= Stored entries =
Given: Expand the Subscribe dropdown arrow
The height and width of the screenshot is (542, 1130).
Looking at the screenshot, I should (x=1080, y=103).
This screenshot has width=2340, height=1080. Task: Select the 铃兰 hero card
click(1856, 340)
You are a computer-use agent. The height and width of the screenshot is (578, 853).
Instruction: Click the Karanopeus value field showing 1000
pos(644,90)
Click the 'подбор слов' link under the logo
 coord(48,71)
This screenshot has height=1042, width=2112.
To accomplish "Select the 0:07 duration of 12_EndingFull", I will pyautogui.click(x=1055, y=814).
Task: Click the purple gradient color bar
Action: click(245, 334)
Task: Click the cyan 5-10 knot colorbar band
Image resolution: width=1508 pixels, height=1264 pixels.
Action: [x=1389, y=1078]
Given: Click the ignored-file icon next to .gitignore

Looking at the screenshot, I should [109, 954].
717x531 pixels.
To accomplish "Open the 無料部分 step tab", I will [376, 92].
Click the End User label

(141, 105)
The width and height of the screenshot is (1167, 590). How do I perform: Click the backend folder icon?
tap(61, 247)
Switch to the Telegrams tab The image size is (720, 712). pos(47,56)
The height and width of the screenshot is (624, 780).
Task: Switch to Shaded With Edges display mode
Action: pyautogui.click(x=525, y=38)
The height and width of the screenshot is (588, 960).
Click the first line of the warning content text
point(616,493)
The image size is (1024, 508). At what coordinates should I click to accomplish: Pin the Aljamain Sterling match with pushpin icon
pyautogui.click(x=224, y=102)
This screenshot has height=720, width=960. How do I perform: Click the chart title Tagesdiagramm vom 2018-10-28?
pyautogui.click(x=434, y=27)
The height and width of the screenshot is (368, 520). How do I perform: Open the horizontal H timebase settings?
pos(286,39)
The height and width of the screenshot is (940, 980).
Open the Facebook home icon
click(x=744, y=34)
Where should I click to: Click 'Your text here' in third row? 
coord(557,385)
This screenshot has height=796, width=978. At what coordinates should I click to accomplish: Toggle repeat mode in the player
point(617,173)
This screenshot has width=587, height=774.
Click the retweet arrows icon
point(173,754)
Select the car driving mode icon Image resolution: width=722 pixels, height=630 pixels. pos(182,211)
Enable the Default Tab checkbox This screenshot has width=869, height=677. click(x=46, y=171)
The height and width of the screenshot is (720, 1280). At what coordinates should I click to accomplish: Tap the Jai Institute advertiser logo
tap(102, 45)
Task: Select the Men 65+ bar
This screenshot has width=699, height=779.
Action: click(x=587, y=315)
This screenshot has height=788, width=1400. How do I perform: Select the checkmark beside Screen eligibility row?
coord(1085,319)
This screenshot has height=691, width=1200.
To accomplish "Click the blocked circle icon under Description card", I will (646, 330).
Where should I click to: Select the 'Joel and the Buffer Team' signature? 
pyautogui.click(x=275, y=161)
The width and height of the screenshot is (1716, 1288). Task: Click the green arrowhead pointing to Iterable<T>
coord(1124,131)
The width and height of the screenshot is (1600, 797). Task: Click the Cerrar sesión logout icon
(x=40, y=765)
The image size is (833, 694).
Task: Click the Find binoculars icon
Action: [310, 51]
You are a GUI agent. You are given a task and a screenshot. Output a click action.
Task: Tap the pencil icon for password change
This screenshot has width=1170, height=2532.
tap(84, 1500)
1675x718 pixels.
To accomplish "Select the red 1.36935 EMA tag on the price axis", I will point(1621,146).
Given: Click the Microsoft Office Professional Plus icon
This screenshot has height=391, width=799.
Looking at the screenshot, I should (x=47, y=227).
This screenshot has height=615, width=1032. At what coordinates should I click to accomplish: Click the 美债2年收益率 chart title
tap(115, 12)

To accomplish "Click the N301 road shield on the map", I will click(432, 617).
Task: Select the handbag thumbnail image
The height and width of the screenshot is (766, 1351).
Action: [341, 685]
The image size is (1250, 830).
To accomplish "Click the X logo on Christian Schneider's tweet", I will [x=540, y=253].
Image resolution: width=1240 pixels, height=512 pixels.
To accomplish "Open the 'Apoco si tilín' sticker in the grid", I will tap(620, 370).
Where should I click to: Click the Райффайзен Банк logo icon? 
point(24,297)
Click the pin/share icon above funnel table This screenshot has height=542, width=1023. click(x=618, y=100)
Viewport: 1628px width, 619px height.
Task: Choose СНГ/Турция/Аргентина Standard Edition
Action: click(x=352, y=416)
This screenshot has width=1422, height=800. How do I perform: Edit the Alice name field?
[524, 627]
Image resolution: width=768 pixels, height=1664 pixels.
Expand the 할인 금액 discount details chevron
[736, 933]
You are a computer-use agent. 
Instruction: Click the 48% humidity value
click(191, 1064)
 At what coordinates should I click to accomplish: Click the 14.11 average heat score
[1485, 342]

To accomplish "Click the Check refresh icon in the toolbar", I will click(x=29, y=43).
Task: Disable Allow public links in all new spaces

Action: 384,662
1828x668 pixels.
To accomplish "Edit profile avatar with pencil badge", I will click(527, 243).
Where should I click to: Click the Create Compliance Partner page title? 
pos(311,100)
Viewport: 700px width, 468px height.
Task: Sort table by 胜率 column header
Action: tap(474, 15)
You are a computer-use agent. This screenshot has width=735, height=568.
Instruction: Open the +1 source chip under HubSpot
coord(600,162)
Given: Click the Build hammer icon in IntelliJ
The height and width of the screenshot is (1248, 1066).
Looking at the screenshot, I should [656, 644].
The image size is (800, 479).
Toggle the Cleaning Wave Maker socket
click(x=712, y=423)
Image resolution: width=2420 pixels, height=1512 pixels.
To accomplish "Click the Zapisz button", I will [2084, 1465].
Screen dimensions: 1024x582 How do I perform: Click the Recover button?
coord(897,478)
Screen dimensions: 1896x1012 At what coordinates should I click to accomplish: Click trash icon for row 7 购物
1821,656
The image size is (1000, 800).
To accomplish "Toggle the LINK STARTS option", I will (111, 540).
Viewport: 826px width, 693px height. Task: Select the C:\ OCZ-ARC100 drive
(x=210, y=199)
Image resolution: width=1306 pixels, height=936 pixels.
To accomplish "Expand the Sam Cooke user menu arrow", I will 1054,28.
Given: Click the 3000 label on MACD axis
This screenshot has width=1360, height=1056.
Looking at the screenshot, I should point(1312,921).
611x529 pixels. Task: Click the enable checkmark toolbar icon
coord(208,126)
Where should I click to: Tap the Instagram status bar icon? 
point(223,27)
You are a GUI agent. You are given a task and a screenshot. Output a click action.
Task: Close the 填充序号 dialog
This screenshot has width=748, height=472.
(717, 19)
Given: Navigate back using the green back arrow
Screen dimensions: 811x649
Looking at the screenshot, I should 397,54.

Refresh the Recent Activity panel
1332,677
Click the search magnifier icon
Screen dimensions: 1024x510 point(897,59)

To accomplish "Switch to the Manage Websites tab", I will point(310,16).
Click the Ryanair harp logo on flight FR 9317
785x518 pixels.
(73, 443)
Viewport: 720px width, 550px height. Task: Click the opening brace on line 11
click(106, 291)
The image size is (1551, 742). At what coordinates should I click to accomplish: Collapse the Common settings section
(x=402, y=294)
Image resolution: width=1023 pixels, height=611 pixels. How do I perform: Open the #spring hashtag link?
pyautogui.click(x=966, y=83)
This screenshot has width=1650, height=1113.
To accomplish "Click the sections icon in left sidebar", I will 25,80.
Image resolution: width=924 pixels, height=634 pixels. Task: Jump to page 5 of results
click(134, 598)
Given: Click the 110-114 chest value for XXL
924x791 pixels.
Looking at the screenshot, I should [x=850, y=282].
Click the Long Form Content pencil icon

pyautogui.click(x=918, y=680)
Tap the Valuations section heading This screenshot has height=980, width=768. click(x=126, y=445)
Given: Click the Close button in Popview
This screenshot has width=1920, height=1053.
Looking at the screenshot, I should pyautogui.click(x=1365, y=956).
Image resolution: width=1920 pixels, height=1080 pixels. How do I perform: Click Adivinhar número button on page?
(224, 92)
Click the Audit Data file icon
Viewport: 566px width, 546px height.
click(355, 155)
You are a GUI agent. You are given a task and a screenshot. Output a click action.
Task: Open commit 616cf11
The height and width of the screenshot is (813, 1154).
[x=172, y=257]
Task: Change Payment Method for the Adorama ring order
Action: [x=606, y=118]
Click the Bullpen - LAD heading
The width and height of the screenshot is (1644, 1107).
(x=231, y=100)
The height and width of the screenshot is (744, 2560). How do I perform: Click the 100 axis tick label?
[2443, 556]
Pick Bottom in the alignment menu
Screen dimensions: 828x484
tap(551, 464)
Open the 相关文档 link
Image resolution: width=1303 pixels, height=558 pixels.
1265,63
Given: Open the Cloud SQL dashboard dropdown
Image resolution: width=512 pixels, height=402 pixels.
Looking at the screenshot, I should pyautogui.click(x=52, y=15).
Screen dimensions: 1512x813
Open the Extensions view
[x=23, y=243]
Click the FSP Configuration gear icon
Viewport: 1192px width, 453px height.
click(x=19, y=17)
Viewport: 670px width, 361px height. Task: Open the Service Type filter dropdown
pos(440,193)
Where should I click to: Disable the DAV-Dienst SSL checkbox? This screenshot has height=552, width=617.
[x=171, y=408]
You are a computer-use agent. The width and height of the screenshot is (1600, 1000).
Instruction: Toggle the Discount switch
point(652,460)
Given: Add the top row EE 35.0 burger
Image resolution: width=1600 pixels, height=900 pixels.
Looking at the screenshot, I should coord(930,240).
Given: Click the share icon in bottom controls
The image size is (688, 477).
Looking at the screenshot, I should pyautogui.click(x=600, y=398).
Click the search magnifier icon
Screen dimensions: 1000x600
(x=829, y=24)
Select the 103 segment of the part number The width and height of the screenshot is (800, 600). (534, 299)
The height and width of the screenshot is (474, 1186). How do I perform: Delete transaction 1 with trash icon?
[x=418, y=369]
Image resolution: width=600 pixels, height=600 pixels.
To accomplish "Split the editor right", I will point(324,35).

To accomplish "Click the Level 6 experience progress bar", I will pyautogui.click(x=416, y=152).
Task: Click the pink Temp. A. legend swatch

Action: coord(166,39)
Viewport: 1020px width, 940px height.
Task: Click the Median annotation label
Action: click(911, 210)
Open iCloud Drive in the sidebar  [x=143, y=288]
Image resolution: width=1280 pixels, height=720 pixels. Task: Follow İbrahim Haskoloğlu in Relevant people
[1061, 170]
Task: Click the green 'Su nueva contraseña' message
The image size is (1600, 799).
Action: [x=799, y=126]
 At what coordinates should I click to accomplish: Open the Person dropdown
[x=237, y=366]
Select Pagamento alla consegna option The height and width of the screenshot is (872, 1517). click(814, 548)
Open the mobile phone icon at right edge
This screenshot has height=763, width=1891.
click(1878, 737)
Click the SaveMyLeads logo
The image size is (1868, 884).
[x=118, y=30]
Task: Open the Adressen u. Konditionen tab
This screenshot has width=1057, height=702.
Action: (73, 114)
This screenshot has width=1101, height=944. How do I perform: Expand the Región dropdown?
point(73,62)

= PROBLEM DESCRIPTION =
Taking the entries above, print exactly the lines starting at the line with "Task: Open commit 616cf11" and ending at the line with "Given: Open the Cloud SQL dashboard dropdown", both included.

= COMPLETED EXERCISE =
Task: Open commit 616cf11
The height and width of the screenshot is (813, 1154).
[x=172, y=257]
Task: Change Payment Method for the Adorama ring order
Action: [x=606, y=118]
Click the Bullpen - LAD heading
The width and height of the screenshot is (1644, 1107).
(x=231, y=100)
The height and width of the screenshot is (744, 2560). How do I perform: Click the 100 axis tick label?
[2443, 556]
Pick Bottom in the alignment menu
Screen dimensions: 828x484
tap(551, 464)
Open the 相关文档 link
Image resolution: width=1303 pixels, height=558 pixels.
1265,63
Given: Open the Cloud SQL dashboard dropdown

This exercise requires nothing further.